Recentemente, um craque das quatro linhas do amor e amigo deste blog foi tomar um chopinho inocente (???) com uma mocinha, linda, linda, daquelas que para o trânsito.

O caso era antigo, mas ainda não tinha rolado um "vamo vê". Só que logo depois do segundo chope, a vontade já estava à mesa:

- Vamos lá pra casa?, convidou o matador
- Adoraria, mas não sei.

Diante da frase, nosso craque, por alguns segundos, pensou que seria, mais uma vez, vítima do "doce" feminino. No entanto, a preocupação da sapeca era outra.

- Eu quero ir, mas sua irmã não está lá?
- Está, claro. Mas isso não é problema. Ela não se incomoda - argumentou o craque.
- Não é isso. É que fico meio envergonhada.
- Mas com o quê?
- É que eu grito muito naqueles momentos - disparou

A mocinha deixou claro que era adepta do "sexo gritaria", mas isso não afastou as intenções do nosso amigo. Pelo contrário, com ou sem som, ele queria era marcar mais um golaço.

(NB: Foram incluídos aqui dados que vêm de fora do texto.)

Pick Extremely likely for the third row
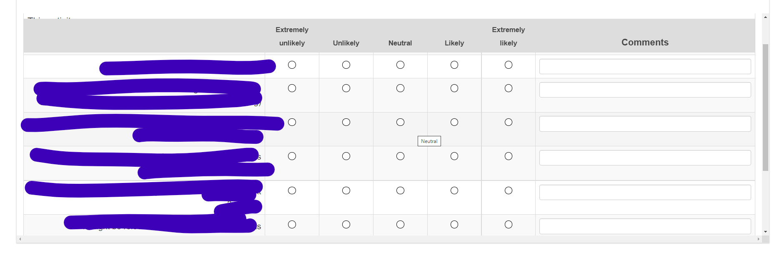The width and height of the screenshot is (777, 258). 508,122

Depois de alguns minutos, lá estavam eles dentro das quatro linhas. Bola pra cá, bola pra lá e a moça começou os urros...

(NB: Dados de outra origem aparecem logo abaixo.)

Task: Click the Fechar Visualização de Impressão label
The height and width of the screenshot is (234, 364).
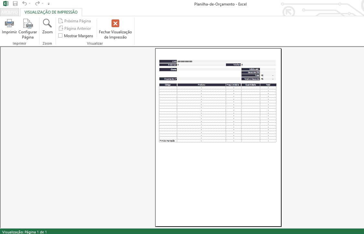Action: 115,35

- AAAAAAaaaaaaahhhhhhhhhhhhh.... vaaaaaaaaaAAAAAAAAAAAAiiiiiiiiiiiiiii!

Como já tinha sido avisado de tal comportamento, nosso amigo nem pôde pensar: "Caramba, to mandando vê mesmo"

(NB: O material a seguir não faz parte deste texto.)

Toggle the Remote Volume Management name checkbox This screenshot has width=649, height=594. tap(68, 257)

E como nem tudo são flores, os gritos não conseguiram satisfazer a sapeca. Segundos antes do clímax, ela começou a socar a parede. Isso mesmo, caros leitores. De um minuto por outro, a danada, toda rebolativa e sonora, começou a interagir com a parede. Era cada soco e grito, que os vizinhos podiam até pensar no pior.

Ele tentou domar a fera, mas não adiantou.

Era soco, grito e soco. Algo assustador, heavy metal. Para manter a política da boa vizinhança e não receber, nos elevadores, aqueles olhares que fuzilam: "Olha, dona Maria, é esse menino que gosta de bater em mulher. É o meu vizinho de cima... um horror!", nosso craque deu apito final:

- Para, para. Se controla...

***
Apesar de a partidinha ter sido suspensa, o gol foi para a conta da busca pelo milésimo. A moça se acalmou e concordou e fazer aquilo tudo, outro dia, em lugar mais apropriado.

Aliás, alguém conhece um estúdio, com acústica reforçada, que aceite ser alguado para outros fins, que não o musical?

Bola pra frente... e culpa delas, sempre delas!